Mariée en première noce à un nommé Leblanc, elle eut plusieurs enfants; devenue veuve, elle épousa M. Magloire Valiquette, veuf et père des Valiquette du haut de la Lièvre [une rivière de la région outaouaise qui donne son nom à la région où elle coule].

En 1878, le père, âgé de 65 ans, la mère, de 60, montaient dans la rivière pour s’enfoncer dans la forêt, dans le canton de Bouthillier près du lac Rouge, ouvrir une terre. Cinq ans plus tard, étant montés dans la Lièvre avec le curé Labelle, j’entendais le père Valiquette dire au curé, étonné de l’aisance dans laquelle ils semblaient vivre : «Grâce à Dieu ! je n’ai pas besoin d’appeler le roi de France mon oncle».

Les vieilles gens avaient un grand désert de fait, un bon chantier, une grande grange, en pièces, une étable, plusieurs vaches à lait, des belles ! deux chevaux, trois à quatre magnifiques veaux, comme je n’en ai pas vu de plus beaux, etc., etc. — ils étaient arrivés sans le sou; le père était même infirme, il avait le pouce et l’index coupés.

La mère Valiquette était bien connue et estimée par tous les colons de l’endroit, depuis Buckingham jusqu’à la Ferme Neuve.
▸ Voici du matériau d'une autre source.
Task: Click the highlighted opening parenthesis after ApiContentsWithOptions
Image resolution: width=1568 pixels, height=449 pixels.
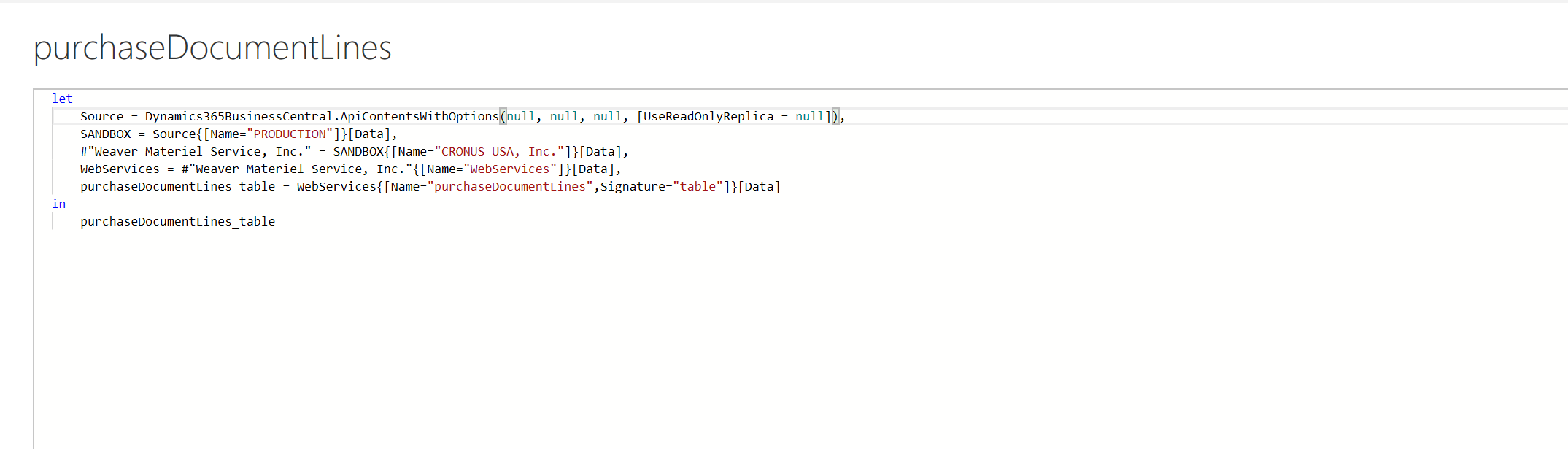Action: (503, 116)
Sa vieille mère, morte sur la rivière, il y a quelques années à 113 ans, lui avait appris son art de sage femme et de médecin en même temps — Art dans lequel la mère et la fille excellaient.

Pas besoin de dire qu’avec ses connaissances, dans un pays où le plus proche médecin était à quatre-vingt-dix milles [145 kilomètres], elle a dû rendre des services, et de grands, aux colons, dans maintes circonstances.
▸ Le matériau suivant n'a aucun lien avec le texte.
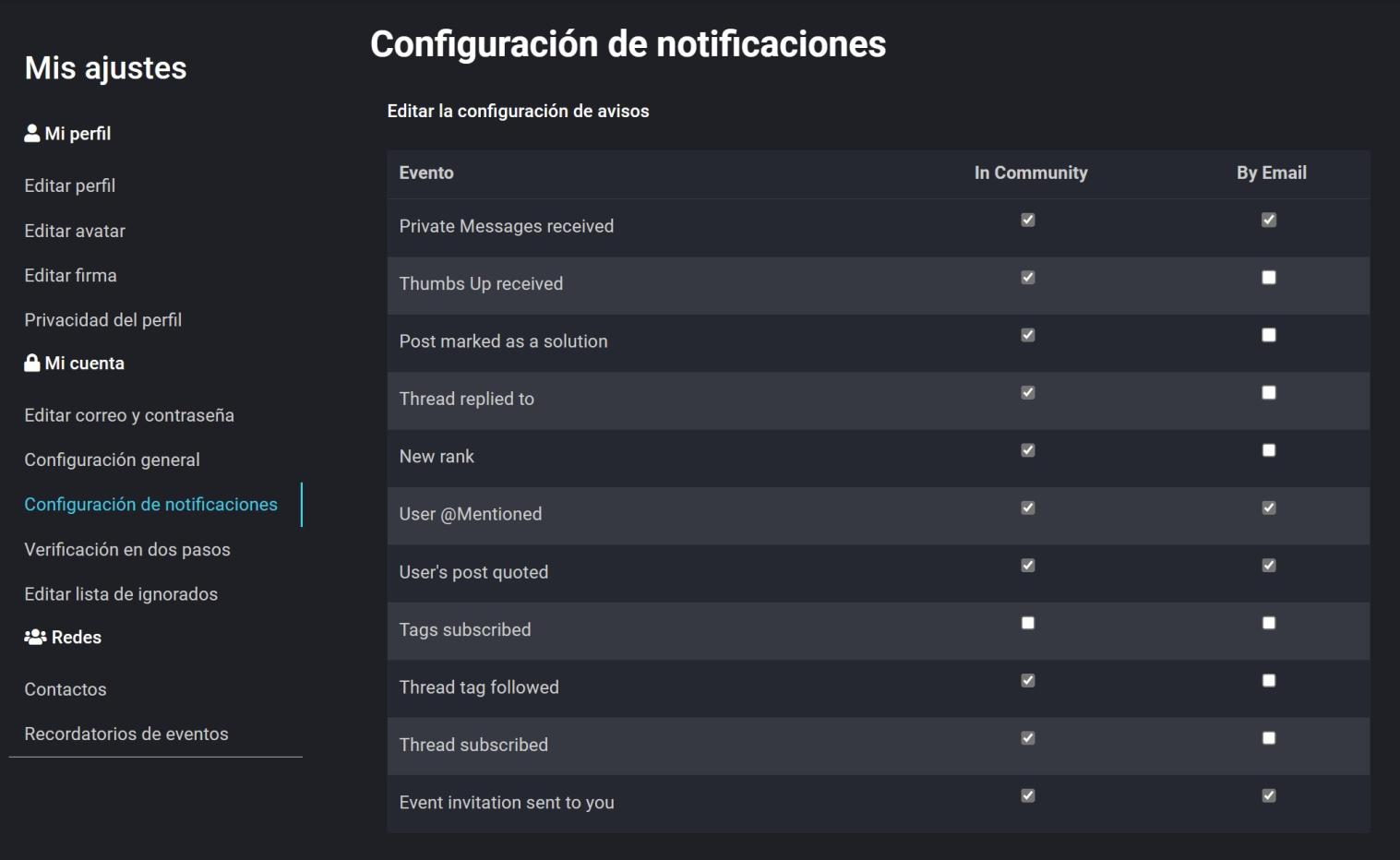
Task: Enable Post marked as solution email checkbox
Action: click(1269, 335)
Pour certaines maladies, on retenait ses services huit, quinze jours, un mois à l’avance, et la nuit, le jour, on venait, à la hâte, chercher cette courageuse vieille mère, en canot d’écorce, seule manière de voyager en ce temps-là — par des temps impossibles, nuit noire, flots agités, rapides courroucés, pluie froide, portages boueux, glissants, embarrassés de pierres, de corps d’arbres, et mille autres choses.

La mère se mettait, ou à l’arrière ou à l’avant du canot, suivant l’habileté de son compagnon; un aviron dans les mains, elle maniait la palette, cinq, dix, quinze, vingt milles durant, jusqu’à destination. Si son associé se décourageait dans le trajet, elle lui disait : «Ne crains rien mon p’tit ! Le Bon Dieu ne nous abandonnera pas.»

Le voyage et la besogne se faisaient toujours heureusement, grâce à son habilité et sa prudence.

Un grand nombre de malades ont été soulagés et guéris par ses soins. Les montagnes et les savanes lui fournissaient les remèdes nécessaires à son art : elle connaissait la valeur des plantes médicinales et s’en servait toujours avec succès. Aussi les patients venaient la trouver avec confiance. […]

Les colons de la Lièvre et des alentours, les femmes surtout, perdent, en Madame Valiquette, une bonne vieille amie, une bienfaitrice et une mère qu’ils n’oublieront jamais.

 

La photographie du tableau ci-haut — Tête d’Indienne — de Holgate, par Neuville Bazin en 1945 au Musée provincial de Québec, aujourd’hui le Musée national des Beaux-arts du Québec, est déposée à la Bibliothèque et Archives nationales du Québec à Québec, Fonds ministère de la Culture et des Communications, Office du film du Québec, Documents iconographiques, cote : E6, S7, SS1, P28674.